#### [Task instructions]
Nothing below is to be printed except the lines between the line holding "Image resolution: width=1512" and the line holding "Select the fifth", inclusive, each exactly as it appears.
### Records supplied ###
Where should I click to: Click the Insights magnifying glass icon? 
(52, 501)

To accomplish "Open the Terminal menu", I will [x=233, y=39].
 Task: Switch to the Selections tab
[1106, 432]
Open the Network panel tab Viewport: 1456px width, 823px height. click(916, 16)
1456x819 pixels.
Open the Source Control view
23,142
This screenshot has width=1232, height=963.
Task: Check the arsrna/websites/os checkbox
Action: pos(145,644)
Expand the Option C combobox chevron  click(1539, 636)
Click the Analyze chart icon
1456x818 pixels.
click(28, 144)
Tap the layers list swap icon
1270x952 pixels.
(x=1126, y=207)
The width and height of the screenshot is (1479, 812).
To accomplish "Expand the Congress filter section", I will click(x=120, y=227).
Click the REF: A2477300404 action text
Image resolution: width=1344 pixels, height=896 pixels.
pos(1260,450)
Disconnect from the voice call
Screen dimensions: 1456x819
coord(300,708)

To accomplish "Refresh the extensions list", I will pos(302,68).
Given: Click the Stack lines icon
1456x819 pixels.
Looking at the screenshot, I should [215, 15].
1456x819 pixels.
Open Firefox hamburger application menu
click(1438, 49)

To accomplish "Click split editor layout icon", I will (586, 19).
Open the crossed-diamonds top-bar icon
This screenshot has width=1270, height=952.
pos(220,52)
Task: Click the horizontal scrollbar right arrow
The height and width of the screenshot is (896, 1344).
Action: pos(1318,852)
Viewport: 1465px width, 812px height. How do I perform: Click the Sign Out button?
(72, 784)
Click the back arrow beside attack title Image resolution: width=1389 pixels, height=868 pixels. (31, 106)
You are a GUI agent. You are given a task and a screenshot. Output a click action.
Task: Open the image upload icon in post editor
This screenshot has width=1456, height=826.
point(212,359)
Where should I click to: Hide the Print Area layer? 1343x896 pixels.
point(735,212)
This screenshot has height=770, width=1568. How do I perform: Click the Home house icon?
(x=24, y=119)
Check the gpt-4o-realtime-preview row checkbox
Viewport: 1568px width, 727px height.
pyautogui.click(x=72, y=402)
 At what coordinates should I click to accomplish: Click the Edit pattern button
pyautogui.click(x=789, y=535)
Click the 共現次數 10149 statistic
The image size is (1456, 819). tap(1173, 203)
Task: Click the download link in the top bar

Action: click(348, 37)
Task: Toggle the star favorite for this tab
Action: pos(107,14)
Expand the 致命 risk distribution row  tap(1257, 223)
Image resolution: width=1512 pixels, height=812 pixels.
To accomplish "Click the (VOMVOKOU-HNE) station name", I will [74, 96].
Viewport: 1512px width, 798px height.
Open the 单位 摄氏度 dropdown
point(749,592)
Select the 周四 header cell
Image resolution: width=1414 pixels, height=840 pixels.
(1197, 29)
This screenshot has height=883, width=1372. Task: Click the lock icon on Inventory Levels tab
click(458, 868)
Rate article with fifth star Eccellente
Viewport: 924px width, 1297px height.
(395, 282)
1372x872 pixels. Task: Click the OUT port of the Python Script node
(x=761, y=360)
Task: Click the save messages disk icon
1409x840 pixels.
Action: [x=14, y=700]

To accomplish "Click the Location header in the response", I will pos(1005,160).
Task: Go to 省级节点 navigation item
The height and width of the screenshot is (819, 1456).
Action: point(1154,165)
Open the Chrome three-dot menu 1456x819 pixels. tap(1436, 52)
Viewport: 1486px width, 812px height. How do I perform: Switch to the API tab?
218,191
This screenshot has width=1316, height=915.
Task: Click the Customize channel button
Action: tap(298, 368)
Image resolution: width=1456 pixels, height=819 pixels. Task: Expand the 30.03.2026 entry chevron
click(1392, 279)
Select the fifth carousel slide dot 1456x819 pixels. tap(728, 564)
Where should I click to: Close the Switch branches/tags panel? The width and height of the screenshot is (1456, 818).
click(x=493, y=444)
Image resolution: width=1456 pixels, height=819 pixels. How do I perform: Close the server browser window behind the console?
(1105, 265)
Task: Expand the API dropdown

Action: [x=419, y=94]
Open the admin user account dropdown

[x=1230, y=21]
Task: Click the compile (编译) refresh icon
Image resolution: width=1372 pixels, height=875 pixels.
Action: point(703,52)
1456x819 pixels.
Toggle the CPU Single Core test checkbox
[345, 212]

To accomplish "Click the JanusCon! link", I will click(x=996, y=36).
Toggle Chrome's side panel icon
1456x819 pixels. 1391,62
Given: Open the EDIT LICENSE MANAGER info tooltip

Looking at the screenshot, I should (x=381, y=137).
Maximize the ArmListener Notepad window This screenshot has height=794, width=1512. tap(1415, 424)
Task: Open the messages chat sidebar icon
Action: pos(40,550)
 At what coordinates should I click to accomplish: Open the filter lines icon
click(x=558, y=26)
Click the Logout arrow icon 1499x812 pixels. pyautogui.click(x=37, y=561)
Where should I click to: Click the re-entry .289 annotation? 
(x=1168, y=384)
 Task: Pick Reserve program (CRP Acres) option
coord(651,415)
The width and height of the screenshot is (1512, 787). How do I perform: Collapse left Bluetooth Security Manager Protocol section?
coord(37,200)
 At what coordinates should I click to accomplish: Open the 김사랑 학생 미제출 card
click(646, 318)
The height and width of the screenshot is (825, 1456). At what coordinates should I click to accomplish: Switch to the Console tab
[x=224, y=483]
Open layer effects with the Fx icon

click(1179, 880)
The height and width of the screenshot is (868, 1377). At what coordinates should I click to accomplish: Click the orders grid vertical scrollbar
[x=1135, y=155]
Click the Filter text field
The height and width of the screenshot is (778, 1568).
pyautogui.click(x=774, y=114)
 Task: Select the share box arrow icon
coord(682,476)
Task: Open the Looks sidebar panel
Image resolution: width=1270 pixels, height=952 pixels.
###
#### [Solution to the exercise]
Image resolution: width=1512 pixels, height=812 pixels.
To accomplish "Click the (VOMVOKOU-HNE) station name", I will [74, 96].
Viewport: 1512px width, 798px height.
Open the 单位 摄氏度 dropdown
point(749,592)
Select the 周四 header cell
Image resolution: width=1414 pixels, height=840 pixels.
(1197, 29)
This screenshot has height=883, width=1372. Task: Click the lock icon on Inventory Levels tab
click(458, 868)
Rate article with fifth star Eccellente
Viewport: 924px width, 1297px height.
(395, 282)
1372x872 pixels. Task: Click the OUT port of the Python Script node
(x=761, y=360)
Task: Click the save messages disk icon
1409x840 pixels.
Action: [x=14, y=700]

To accomplish "Click the Location header in the response", I will pos(1005,160).
Task: Go to 省级节点 navigation item
The height and width of the screenshot is (819, 1456).
Action: point(1154,165)
Open the Chrome three-dot menu 1456x819 pixels. tap(1436, 52)
Viewport: 1486px width, 812px height. How do I perform: Switch to the API tab?
218,191
This screenshot has width=1316, height=915.
Task: Click the Customize channel button
Action: tap(298, 368)
Image resolution: width=1456 pixels, height=819 pixels. Task: Expand the 30.03.2026 entry chevron
click(1392, 279)
Select the fifth carousel slide dot 1456x819 pixels. tap(728, 564)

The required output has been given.